Recent advancements in large language models (LLMs) have significantly enhanced text generation capabilities, yet evaluating their performance in generative writing remains a challenge. Existing benchmarks primarily focus on generic text generation or limited in writing tasks, failing to capture the diverse requirements of high-quality written contents across various domains. To bridge this gap, we present WritingBench, a comprehensive benchmark designed to evaluate LLMs across 6 core writing domains and 100 subdomains, encompassing creative, persuasive, informative, and technical writing.

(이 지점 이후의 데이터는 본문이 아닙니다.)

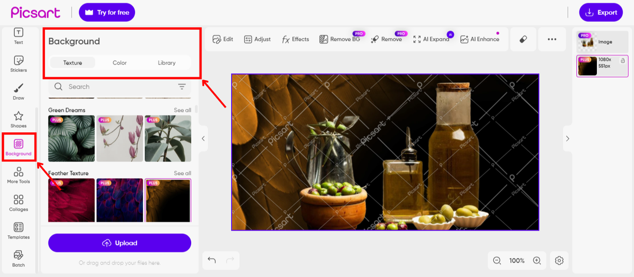Zoom in with the plus magnifier
This screenshot has height=277, width=634.
pyautogui.click(x=536, y=260)
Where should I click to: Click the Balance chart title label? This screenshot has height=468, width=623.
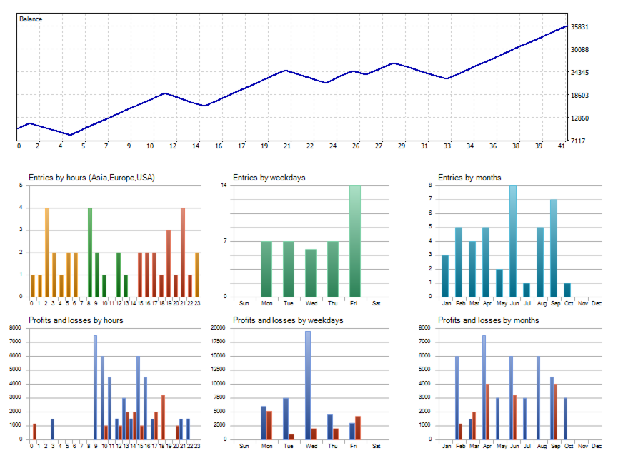pyautogui.click(x=31, y=19)
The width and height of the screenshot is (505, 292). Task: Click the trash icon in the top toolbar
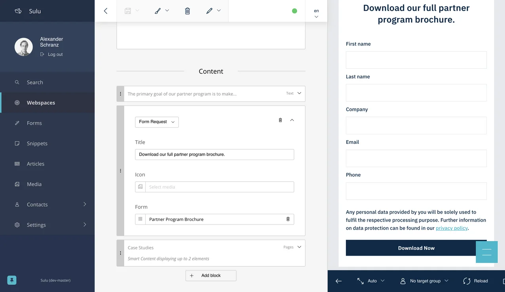point(188,11)
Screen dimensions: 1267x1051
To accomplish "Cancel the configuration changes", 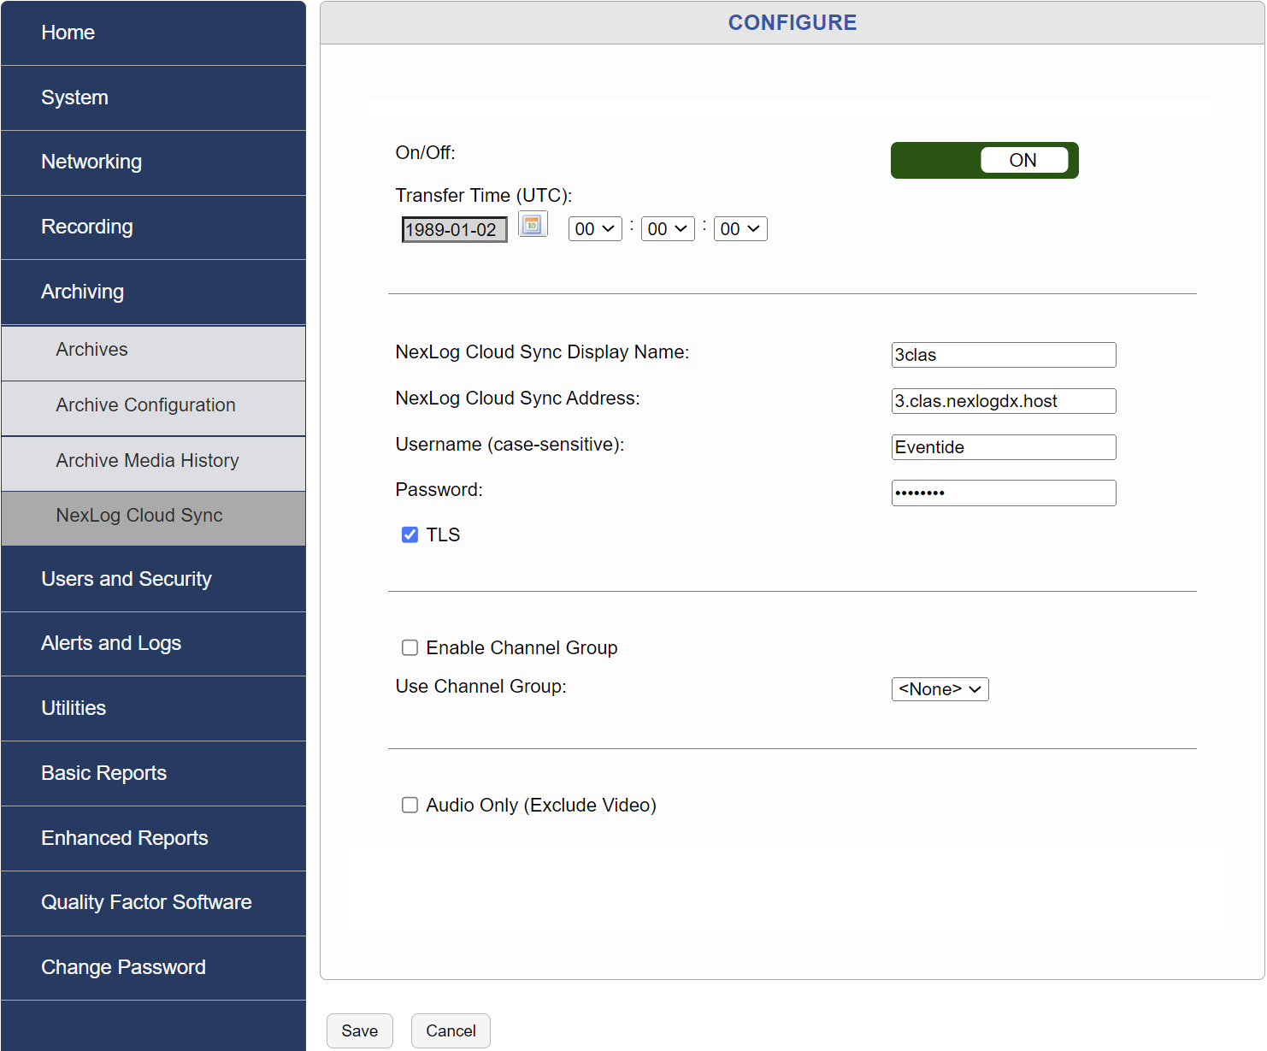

We further propose a query-dependent evaluation framework that empowers LLMs to dynamically generate instance-specific assessment criteria. This framework is complemented by a fine-tuned critic model for criteria-aware scoring, enabling evaluations in style, format and length. The framework's validity is further demonstrated by its data curation capability, which enables 7B-parameter models to approach state-of-the-art (SOTA) performance. We open-source the benchmark, along with evaluation tools and modular framework components, to advance the development of LLMs in writing.